> Required work
From the first line to the last, print the listing exactly.

:::

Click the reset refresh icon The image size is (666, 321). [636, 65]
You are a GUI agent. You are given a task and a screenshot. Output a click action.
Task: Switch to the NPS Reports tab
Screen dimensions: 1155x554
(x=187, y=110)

:::

> Answer to the problem
Click the reset refresh icon The image size is (666, 321). [636, 65]
You are a GUI agent. You are given a task and a screenshot. Output a click action.
Task: Switch to the NPS Reports tab
Screen dimensions: 1155x554
(x=187, y=110)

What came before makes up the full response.